In the piece on Montana Sean Brown, extract the passage that starts at the words "One evening, Montana’s" and stops after "wasn’t so lucky.", copying it word for word.

== Extract provided ==
··········

Montana Sean Brown, 15



Like so many other high school students across the country, Montana Sean Brown read a new book every two days. He played football at his Frisco, Texas high school, and had ran track, swam, and wrestled in middle school. He excelled in academics in middle school, which led to his receiving the President’s award for excellence. Everything seemed to be going right for Montana—until one night he tried for the first time what he thought was LSD—and died of an overdose. He had actually taken a synthetic designer drug called 25I-NBOMe, or N-bomb. Montana was just 15 years old at the time of his death.

Montana’s foray into drugs began by happenstance: a tubing accident at a lake resulted in spleen damage and a trip to the emergency room. Three days in the hospital on morphine and hydrocodone to dull the pain introduced him to new sensations. Curious, he tried marijuana with a friend, but his father caught him. He subjected Montana to random drug testing and community service, but it wasn’t enough to get Montana to stop experimenting.

One evening, Montana’s parents went out of town on business, leaving him in the care of his older brothers, Rory, 20, and Jack, 16. With their parents gone, they decided to have a little fun. Their friend Steven brought over what they thought was LSD, and they all took a few tablets. Immediately, Montana and his brothers became violently ill, and all were rushed to the emergency room. They had actually taken a deadly clandestinely made synthetic version, made to mimic the effects of LSD, called 25I-NBOMe, also known as N-bomb. Rory was hospitalized for a few days and incoherent during his entire stay, but he survived the ordeal.  Montana wasn’t so lucky.

Three people were arrested, tried, and sentenced in connection with Montana’s death: the dealer, their friend Steven, who purchased the drugs, and the woman who introduced Steven to the dealer.

Montana’s brothers Jack and Rory suffered greatly from the guilt they felt for placing their baby brother in that situation. The experience “scared them straight,” their father says.

“He was the kid that all his friends thought was invincible,” he recalls.

A Facebook page has been set up in Montana’s name, with stories and pictures, as well as information and news about the dangers of synthetic drugs. On it, his brother Rory wrote: “I couldn’t wait to see what you grew up to be. I half-thought I might be the brother of a future celebrity. I wanted to be that older brother that was always there for you. I would’ve done anything for you… But now you’re gone and I can’t.”

··········

== Supplied material ==

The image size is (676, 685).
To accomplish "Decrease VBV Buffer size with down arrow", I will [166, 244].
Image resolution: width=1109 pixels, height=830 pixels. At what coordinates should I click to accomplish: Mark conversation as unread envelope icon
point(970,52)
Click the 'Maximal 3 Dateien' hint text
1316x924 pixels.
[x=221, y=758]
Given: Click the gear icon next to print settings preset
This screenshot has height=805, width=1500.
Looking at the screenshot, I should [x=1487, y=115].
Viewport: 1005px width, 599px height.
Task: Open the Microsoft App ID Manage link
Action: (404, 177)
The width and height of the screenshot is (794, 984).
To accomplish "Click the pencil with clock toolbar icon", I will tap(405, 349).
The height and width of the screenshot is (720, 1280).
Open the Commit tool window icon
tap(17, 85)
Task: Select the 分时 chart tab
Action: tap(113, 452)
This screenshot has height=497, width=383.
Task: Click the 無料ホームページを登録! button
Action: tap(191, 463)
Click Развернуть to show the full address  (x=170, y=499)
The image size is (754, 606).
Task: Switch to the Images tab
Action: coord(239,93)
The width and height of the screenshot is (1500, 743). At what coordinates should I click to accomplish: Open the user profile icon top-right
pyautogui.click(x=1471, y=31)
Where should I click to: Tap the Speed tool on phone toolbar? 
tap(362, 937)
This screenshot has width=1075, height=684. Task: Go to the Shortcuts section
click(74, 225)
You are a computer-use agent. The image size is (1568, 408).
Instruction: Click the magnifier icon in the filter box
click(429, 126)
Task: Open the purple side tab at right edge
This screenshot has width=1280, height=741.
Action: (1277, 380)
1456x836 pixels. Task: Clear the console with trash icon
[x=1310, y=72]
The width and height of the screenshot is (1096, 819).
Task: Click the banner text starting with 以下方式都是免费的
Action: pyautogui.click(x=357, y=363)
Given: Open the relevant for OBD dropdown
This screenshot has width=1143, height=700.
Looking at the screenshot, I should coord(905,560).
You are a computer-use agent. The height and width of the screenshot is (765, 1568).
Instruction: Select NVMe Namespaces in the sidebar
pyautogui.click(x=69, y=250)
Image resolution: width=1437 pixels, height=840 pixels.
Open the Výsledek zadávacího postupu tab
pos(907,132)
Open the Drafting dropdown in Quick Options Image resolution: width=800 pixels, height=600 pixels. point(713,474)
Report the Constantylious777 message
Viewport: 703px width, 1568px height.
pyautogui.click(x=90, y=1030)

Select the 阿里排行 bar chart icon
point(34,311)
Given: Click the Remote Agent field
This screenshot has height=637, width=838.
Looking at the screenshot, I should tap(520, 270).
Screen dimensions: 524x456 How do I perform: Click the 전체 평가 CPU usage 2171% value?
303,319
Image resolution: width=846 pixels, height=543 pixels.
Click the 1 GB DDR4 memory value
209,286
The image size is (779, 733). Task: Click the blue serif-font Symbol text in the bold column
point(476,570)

··········

== Response to this exercise ==
One evening, Montana’s parents went out of town on business, leaving him in the care of his older brothers, Rory, 20, and Jack, 16. With their parents gone, they decided to have a little fun. Their friend Steven brought over what they thought was LSD, and they all took a few tablets. Immediately, Montana and his brothers became violently ill, and all were rushed to the emergency room. They had actually taken a deadly clandestinely made synthetic version, made to mimic the effects of LSD, called 25I-NBOMe, also known as N-bomb. Rory was hospitalized for a few days and incoherent during his entire stay, but he survived the ordeal.  Montana wasn’t so lucky.